__EXTRACTED MATERIAL__:
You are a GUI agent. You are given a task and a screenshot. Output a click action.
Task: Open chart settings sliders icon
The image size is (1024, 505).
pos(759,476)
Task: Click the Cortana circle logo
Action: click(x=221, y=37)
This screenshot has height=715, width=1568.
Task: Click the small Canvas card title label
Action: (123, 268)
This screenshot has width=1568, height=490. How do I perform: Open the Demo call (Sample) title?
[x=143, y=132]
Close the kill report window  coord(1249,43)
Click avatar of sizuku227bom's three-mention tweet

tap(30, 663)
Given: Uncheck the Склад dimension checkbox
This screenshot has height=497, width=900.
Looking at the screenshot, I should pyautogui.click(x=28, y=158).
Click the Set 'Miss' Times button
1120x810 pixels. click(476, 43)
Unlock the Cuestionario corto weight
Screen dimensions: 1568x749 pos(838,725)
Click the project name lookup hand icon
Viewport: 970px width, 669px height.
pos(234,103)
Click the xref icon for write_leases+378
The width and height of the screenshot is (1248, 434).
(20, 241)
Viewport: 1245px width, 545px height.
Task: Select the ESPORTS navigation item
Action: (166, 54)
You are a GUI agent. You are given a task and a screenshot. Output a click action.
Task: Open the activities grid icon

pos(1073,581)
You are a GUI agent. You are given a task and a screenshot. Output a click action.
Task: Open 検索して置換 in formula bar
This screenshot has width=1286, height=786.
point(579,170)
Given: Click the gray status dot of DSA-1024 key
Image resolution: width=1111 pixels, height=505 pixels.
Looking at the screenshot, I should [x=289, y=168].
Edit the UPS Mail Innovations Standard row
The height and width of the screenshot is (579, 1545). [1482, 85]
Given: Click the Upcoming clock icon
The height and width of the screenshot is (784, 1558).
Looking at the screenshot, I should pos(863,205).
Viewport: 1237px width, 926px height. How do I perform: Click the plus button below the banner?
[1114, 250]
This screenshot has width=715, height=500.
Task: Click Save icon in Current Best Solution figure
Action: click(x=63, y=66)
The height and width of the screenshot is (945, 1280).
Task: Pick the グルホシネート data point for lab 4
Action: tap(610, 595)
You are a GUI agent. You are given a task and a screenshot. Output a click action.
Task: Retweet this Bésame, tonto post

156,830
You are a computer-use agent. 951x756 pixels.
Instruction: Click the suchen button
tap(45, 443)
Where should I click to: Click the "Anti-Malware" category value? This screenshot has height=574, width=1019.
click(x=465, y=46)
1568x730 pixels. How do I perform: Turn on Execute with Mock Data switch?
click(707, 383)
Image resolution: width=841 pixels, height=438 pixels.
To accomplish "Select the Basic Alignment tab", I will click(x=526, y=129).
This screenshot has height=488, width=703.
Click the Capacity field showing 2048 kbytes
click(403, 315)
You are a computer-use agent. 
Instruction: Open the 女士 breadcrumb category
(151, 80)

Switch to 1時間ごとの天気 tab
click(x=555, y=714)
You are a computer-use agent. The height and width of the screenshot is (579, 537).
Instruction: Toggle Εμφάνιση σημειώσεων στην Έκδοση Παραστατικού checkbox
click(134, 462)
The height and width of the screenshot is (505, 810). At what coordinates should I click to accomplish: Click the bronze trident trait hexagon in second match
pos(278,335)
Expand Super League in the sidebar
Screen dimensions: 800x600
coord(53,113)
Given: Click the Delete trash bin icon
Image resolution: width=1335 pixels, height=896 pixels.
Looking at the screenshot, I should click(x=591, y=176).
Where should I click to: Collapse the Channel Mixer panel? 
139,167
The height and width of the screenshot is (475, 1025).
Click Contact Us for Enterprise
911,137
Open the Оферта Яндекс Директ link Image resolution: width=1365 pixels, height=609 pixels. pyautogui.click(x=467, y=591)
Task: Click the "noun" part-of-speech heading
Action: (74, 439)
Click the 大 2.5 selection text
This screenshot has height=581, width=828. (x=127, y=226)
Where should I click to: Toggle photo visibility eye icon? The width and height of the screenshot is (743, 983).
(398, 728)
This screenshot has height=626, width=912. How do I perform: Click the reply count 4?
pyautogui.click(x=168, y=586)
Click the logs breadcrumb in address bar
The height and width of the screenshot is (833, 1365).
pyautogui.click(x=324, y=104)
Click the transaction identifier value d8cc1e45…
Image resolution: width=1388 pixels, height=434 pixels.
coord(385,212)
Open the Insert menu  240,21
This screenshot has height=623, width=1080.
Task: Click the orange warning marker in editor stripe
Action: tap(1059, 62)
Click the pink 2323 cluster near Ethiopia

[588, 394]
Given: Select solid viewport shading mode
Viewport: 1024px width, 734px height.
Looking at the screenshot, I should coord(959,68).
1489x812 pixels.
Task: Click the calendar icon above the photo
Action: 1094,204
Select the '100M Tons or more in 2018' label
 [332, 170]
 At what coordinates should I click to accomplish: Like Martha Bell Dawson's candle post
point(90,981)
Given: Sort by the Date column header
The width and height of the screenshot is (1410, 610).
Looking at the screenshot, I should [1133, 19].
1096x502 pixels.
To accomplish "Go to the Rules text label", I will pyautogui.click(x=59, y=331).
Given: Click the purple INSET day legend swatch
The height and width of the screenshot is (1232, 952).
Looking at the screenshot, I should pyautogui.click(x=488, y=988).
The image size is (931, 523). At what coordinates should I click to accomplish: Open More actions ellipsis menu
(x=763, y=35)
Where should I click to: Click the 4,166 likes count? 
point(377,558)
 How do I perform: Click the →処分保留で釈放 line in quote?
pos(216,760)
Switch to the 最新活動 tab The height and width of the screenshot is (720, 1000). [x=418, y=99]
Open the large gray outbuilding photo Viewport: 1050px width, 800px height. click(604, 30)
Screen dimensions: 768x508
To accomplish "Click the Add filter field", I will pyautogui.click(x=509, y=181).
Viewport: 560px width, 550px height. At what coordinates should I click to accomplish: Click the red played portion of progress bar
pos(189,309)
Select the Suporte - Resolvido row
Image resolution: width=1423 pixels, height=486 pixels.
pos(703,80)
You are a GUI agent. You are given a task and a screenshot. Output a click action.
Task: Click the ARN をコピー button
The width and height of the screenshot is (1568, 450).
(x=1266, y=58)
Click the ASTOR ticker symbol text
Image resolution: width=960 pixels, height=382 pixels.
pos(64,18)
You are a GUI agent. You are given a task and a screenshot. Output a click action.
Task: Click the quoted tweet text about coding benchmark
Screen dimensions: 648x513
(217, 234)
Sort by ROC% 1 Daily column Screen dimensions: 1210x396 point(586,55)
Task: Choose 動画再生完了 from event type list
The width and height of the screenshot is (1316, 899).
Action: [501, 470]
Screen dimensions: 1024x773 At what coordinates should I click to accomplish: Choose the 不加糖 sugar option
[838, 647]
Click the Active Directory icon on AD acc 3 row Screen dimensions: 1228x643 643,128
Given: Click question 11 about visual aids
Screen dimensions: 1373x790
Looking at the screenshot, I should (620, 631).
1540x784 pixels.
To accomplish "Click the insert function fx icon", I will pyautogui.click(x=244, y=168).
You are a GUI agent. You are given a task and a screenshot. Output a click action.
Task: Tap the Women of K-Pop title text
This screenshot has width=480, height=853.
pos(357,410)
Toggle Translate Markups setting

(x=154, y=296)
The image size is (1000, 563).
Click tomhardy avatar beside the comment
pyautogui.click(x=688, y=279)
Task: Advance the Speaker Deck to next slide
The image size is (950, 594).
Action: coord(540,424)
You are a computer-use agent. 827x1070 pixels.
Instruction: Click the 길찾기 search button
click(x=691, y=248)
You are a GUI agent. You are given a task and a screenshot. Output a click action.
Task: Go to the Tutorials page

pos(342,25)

__EXERCISE OBJECTIVE__:
In which lines of the records does the word "will" appear? Copy each of them.

__SOLUTION FOR THIS PROBLEM__:
To accomplish "Select the Basic Alignment tab", I will click(x=526, y=129).
To accomplish "Go to the Rules text label", I will pyautogui.click(x=59, y=331).
To accomplish "Click the Add filter field", I will pyautogui.click(x=509, y=181).
To accomplish "Click the insert function fx icon", I will pyautogui.click(x=244, y=168).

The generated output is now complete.